Random Babblings: Save the Rainforests!


posted 2/4/2003 by Charlie Sinhaseni
other articles by Charlie Sinhaseni
One Page Platforms:
There’s a dilemma that has been plaguing the world for quite some time. Dozens of acres of the rainforest are bulldozed every year; much of the fallen timber goes towards the making of paper. Activists have worked long and hard to preserve the natural environment through protests and petitions, but it’s all for naught. Want to know how to save the rainforests? Conserve paper. And where’s a better place to start than with computer gaming? In case you haven’t noticed, there has been a huge influx of titles shipping with cheesy paper cases as opposed to the hard jewel cases that we have come to know and love. Judging by how well these titles are selling, I’d say that a large amount of the bulldozed timber goes towards the making of these flimsy excuses for CD houses. There is absolutely no reason why I should spend $50 on a game (which is far overpriced by the way) only to have to shill out more cash for a set of jewel cases so that I can protect my investment.

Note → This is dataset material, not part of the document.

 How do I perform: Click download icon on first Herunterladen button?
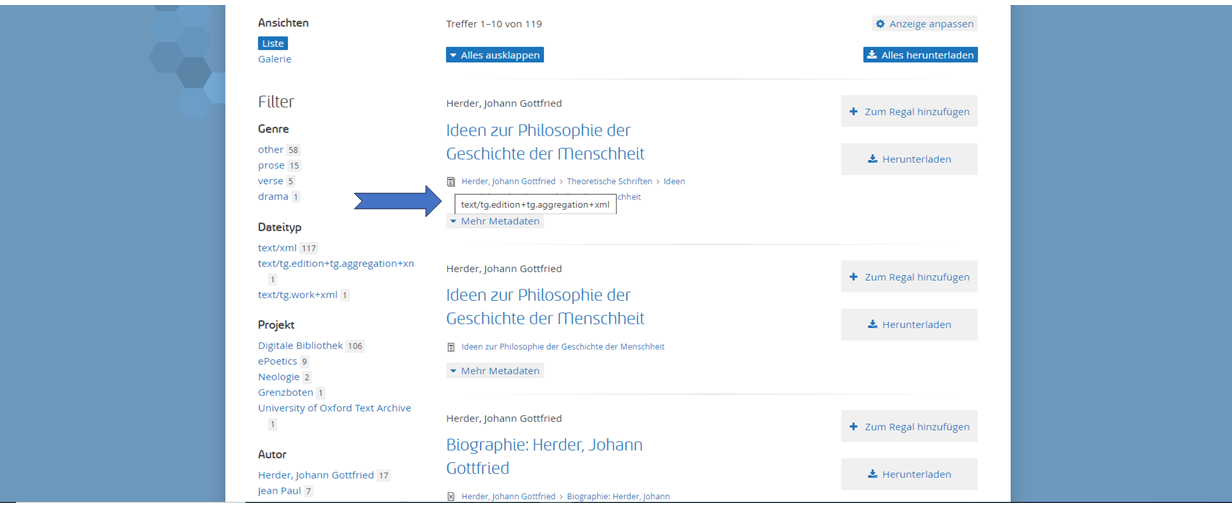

The idea of overcharging someone for a game and not having the decency to deliver it in a plastic jewel case is insulting. It’s insulting to those who bust their butts every week just to earn enough extra cash to purchase a game, it’s insulting to those who support their favorite companies and it’s especially insulting to me, a guy who has seen the gaming industry go through a serious moral degradation in the recent years. While earnings and profits are at an all time high, production values and customer loyalty is at an all time low. Sure they can overcharge us for their high-profile titles (remember at this time last year, a high-profile PC title actually cost about $39.99) but they don’t have the decency to deliver it in a suitable package? This is especially painful for someone that has followed a company like Epic from the days of their shareware all the way up to their recent release, Unreal Tournament 2003.


Imagine my surprise as I opened up the box to discover a jewel case sized booklet and three paper sleeves. So what are they telling me here? That I need to supply my own jewel case if I want to be able to hang onto this title? My jaw hit the floor; the company that I had supported for 10+ years had given me the proverbial swift kick to the nuts. Even Jazz Jackrabbit came in a suitable case, and that only cost me $20. Perhaps most insulting is that the installation program for the game commands me to enter the CD-key on the “back of the jewel case.” Oh wait, there is no jewel case, so where do they print it? On the back of the freaking manual. Whoops Apparently, even the guys who code the installation program weren’t aware of this heinous act and were expecting much more of their company.